Mahk Belsham and Nic Mockler's report Couldn't Care Less!' is a disturbing tale of the abuse they both suffered and witnessed whilst growing up in care.

Mahk launched the campaign in 2000 in response to the Waterhouse Tribunal report into the abuse of children in care in North Wales between 1974 and 1996.

The results were published in a report entitled Lost in Care'.

On learning that the government was planning to publish a response to Lost in Care' he wrote to the Prime Minister mentioning his own experiences.

He received a reply from the then Health Minister John Hutton telling him that the response to Waterhouse would indeed acknowledge that "the children in North Wales and the many others who were abused in care, were failed by the entire system."

The government say money would be better spent improving current care provision.

John Hutton told Belsham: "Valuable resources must be spent improving existing service provision for the most vulnerable children in our society.

"Establishing a Royal Commission would be very expensive."

Mahk has written to Tony Blair asking for a Royal Commission to be established and handed in his just completed report to Downing Street recently.

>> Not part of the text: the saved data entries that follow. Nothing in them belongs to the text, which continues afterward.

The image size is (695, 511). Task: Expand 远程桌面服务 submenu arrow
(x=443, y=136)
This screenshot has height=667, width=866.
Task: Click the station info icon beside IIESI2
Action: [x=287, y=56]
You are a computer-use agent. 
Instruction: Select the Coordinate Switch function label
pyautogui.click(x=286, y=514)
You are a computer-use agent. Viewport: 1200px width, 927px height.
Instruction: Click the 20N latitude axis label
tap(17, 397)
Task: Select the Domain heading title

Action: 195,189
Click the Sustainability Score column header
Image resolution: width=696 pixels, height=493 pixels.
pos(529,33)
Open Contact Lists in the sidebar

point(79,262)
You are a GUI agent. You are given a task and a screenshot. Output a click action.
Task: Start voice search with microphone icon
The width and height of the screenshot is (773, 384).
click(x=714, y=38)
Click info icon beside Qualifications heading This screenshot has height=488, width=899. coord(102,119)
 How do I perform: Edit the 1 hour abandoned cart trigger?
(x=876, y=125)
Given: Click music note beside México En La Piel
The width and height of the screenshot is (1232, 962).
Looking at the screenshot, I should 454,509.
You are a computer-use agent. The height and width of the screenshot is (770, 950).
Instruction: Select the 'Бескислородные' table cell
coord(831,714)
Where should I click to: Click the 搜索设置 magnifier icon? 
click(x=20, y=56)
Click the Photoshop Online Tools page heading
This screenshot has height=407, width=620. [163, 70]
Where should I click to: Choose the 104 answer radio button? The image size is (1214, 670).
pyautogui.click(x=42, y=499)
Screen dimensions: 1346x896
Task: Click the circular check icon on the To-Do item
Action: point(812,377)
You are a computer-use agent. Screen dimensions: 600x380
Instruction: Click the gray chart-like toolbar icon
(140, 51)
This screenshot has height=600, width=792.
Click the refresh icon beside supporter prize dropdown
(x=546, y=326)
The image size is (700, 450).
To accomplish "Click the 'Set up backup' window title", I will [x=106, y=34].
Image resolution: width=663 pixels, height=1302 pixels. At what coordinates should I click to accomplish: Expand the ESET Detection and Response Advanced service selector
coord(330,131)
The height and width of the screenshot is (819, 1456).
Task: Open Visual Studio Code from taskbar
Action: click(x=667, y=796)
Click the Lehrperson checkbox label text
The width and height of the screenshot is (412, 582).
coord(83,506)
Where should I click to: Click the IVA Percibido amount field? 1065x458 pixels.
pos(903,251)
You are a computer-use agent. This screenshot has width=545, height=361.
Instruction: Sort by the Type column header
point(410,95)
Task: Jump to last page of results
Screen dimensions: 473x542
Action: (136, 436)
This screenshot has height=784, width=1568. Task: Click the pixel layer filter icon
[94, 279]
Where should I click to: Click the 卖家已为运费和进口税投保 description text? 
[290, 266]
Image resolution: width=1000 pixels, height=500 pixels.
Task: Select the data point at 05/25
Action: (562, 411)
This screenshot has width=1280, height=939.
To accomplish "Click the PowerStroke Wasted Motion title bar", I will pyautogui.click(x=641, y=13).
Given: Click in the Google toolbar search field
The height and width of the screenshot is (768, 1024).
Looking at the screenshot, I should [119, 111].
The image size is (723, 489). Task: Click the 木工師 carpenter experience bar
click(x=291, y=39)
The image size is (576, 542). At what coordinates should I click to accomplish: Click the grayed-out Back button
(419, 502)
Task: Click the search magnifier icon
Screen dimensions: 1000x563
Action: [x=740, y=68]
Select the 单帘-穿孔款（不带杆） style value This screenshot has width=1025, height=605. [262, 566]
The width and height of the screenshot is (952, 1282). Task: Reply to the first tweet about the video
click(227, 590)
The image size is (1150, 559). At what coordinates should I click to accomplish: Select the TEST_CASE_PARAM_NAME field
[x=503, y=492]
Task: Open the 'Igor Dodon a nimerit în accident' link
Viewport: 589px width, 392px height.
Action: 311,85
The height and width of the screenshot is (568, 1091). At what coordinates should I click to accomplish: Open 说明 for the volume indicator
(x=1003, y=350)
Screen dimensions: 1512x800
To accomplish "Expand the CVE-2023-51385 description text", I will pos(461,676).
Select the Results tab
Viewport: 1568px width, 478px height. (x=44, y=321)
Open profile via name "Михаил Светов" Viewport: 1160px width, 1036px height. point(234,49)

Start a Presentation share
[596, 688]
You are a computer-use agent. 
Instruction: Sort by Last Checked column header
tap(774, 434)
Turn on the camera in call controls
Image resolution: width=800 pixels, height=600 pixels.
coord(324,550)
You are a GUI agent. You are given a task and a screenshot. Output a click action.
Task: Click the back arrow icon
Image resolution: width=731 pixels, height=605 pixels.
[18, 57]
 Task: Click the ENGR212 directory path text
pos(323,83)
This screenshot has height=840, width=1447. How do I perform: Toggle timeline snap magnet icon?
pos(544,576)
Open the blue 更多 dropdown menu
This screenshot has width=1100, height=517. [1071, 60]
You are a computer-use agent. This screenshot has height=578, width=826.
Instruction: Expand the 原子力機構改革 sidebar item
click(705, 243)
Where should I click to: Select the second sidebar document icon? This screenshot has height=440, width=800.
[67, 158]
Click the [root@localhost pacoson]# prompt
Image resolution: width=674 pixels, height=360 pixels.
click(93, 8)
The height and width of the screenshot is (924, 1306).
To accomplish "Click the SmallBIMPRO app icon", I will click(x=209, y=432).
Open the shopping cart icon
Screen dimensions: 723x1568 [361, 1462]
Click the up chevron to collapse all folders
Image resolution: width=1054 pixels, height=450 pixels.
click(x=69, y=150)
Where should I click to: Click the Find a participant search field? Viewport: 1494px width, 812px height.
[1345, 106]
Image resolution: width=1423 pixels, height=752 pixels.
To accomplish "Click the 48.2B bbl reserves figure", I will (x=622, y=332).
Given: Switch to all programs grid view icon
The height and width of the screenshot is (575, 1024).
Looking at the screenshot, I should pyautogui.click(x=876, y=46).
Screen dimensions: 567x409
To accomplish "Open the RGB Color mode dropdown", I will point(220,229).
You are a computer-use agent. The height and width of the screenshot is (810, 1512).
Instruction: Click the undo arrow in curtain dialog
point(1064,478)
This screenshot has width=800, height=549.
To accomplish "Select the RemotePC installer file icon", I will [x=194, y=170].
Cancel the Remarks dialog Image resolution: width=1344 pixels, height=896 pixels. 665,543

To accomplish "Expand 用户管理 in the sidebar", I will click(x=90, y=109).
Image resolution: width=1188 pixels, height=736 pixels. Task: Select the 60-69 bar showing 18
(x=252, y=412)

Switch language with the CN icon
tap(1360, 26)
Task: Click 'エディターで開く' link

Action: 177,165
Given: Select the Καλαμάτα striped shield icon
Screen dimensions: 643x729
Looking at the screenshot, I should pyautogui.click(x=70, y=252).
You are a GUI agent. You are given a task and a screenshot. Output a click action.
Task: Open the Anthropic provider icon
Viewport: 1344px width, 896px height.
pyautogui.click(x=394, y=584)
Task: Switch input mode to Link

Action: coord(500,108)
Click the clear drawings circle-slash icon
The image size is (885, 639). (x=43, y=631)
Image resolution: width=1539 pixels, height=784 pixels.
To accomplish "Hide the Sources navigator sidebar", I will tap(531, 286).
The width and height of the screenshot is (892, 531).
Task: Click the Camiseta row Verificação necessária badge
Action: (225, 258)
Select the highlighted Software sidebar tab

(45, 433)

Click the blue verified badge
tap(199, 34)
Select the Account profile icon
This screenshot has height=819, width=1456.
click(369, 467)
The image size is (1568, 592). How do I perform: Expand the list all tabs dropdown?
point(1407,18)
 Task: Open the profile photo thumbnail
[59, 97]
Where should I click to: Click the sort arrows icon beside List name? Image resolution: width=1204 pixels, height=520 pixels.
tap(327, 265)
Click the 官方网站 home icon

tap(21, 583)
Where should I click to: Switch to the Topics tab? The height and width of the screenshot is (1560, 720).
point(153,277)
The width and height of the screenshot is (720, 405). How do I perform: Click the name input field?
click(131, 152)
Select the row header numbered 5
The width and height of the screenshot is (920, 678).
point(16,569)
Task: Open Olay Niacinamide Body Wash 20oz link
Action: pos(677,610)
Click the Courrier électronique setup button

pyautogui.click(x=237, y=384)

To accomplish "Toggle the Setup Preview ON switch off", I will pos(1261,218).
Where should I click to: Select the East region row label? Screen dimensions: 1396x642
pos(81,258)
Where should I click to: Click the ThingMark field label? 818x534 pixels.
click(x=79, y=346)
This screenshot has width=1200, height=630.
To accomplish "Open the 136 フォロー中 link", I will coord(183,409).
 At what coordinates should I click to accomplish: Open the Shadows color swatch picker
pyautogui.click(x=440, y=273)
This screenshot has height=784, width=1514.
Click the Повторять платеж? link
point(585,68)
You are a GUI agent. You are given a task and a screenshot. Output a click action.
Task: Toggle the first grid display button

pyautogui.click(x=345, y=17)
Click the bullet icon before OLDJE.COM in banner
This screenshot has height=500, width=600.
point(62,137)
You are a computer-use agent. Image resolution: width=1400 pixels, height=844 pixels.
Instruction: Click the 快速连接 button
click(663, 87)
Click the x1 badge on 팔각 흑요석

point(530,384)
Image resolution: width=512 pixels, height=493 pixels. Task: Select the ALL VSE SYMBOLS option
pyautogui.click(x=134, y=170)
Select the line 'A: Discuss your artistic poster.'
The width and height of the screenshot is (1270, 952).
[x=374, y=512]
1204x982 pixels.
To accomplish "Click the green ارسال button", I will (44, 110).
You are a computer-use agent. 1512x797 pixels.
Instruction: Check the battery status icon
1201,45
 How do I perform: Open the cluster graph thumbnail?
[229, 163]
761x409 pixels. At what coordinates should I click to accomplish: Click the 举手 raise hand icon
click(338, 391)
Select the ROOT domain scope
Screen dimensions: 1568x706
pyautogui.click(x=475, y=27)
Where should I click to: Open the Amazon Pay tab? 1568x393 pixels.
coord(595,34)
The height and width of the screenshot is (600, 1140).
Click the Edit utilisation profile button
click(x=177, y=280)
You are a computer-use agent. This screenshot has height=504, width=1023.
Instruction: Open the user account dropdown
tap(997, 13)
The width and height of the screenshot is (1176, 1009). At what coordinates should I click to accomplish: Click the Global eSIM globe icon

Couldn't Care Less' chronicles evidence suggesting that deaths of particular children could have been avoided and argues that children in care who go missing are not pursued with the vigour that a child in a loving family would be.

Mahk chronicles cases of children who have simply vanished from care and never been seen again.

He believes that unless the mistakes of the past are examined, children in care will remain in danger and institutional problems will be unresolved.

He said: "Children in care will go on experiencing abuse as long as the Government continues to tinker with the leaves instead of excavating the roots."

Dr Cable has been raising the matter in Parliament and has introduced Mahk to Dr Roger Morgan

He said recently: "I have read this report through and it is a compelling, well-documented and well arranged paper, which deserves serious attention."